Epistemic Agents for Mapping out Chemical Synthesis and Design Spaces

events hall

Prof. Mario Boley

01/01/2026

David Wang Auditorium, 3rd Floor, Dalia Maydan Bldg.

13:30

AI technology holds great potential for the systematic exploration of complicated chemical design and synthesis spaces that currently rely on human trial-and-error experimentation. Specifically, epistemic agents for knowledge acquisition can manage limited experimental resources more efficiently and generate important chemical knowledge faster than trial-and-error processes. However, the design principles for such agents are often misunderstood, starting from their goal definitions to the requirements for their key components: their statistical belief model and the decision strategy that converts beliefs into actions. In this talk, I provide a taxonomy of three types of epistemic agents along with exemplary designs that led to successful applications in materials science. Firstly, I talk about traditional active learning agents, illustrated with the example of automatically generating phase diagrams for polymerisation-induced self-assemblies.

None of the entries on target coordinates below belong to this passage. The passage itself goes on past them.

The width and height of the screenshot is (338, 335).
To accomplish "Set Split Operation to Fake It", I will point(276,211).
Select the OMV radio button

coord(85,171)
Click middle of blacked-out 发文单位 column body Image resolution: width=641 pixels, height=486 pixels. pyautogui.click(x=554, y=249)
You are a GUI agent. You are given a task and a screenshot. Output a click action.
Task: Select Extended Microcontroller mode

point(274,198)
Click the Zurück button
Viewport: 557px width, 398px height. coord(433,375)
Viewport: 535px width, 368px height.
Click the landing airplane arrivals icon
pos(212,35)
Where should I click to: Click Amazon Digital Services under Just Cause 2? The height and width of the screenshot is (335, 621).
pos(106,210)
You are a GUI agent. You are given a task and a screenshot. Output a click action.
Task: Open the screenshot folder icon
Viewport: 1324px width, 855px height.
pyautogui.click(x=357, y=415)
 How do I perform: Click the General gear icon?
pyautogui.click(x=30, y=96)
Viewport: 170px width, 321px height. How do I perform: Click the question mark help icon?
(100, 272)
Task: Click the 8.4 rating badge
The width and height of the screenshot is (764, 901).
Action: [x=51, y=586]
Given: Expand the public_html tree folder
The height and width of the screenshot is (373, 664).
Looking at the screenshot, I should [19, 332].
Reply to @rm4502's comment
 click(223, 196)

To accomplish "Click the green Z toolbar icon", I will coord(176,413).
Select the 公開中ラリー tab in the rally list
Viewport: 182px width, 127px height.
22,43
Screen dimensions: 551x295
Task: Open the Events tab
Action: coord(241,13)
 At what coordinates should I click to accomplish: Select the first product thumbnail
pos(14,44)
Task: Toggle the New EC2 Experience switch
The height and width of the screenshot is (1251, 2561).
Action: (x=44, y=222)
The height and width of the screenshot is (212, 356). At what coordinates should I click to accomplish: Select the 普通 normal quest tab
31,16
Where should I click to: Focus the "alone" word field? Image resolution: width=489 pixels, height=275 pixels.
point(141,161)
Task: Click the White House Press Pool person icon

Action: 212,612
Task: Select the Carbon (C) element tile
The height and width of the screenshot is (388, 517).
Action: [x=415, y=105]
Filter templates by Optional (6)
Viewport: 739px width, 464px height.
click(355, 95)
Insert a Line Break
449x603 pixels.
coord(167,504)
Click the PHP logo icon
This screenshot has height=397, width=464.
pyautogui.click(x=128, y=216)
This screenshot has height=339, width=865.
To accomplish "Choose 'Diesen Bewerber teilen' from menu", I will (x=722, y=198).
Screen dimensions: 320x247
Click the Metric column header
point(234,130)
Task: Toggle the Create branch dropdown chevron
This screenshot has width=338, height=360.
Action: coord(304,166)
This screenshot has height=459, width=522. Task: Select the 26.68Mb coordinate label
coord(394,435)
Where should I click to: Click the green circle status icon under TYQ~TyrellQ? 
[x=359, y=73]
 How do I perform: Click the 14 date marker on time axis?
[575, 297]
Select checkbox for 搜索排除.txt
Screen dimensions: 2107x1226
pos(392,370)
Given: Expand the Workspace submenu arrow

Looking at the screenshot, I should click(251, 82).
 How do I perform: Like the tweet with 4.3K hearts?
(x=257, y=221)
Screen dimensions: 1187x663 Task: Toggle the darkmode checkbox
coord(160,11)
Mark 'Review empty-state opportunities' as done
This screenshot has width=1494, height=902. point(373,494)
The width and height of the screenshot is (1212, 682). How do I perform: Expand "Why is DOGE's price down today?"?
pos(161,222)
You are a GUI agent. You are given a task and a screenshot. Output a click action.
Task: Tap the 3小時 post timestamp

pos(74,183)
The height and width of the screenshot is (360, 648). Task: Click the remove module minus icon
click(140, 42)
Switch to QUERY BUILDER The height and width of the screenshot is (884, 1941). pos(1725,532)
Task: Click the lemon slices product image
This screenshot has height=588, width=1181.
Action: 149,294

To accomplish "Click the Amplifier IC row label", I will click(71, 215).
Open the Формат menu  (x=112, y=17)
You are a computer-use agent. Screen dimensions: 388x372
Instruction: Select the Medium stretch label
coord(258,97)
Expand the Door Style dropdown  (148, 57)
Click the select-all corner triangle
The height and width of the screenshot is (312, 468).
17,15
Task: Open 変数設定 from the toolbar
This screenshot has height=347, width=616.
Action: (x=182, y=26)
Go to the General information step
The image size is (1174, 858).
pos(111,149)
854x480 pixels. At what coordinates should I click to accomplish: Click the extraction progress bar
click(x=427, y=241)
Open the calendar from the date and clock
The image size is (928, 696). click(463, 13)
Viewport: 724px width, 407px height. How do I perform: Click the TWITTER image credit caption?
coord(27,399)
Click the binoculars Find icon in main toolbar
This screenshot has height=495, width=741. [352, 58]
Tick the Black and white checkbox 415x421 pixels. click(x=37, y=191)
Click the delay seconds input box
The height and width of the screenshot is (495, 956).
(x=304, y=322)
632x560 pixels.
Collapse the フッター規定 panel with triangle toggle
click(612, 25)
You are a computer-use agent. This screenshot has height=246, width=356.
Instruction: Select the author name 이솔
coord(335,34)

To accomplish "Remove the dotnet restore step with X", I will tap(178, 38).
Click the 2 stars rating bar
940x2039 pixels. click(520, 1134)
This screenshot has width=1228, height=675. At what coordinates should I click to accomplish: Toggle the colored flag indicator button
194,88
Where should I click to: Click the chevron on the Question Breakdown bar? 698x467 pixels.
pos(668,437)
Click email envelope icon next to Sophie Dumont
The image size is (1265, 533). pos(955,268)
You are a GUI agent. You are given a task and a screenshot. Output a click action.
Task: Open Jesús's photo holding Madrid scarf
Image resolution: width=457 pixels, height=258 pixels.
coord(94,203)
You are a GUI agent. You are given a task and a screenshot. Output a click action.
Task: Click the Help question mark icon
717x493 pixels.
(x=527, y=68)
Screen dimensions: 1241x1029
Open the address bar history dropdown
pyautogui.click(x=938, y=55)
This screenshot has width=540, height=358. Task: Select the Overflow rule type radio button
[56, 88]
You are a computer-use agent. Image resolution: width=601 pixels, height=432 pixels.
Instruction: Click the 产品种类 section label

Secondly, I discuss blackbox optimisation agents for property maximisation, illustrated with the example of navigating the design space of double perovskites to accelerate the discovery of theoretical materials with high bulk modulus. Finally, I present a new kind of “collector” agent for mapping out complicated synthesis spaces in terms of what materials can form—and if so under what specific conditions. In collaboration with Nobel Laureate Prof. Omar Yaghi, this type of agent was employed to discover a wide range of zeolitic imidazolate frameworks, a subclass of metal-organic frameworks. A key takeaway from these applications is that model interpretability, sound uncertainty quantification, and out-of-distribution generalisation in the small data regime tend to be equally if not more important than raw predictive performance.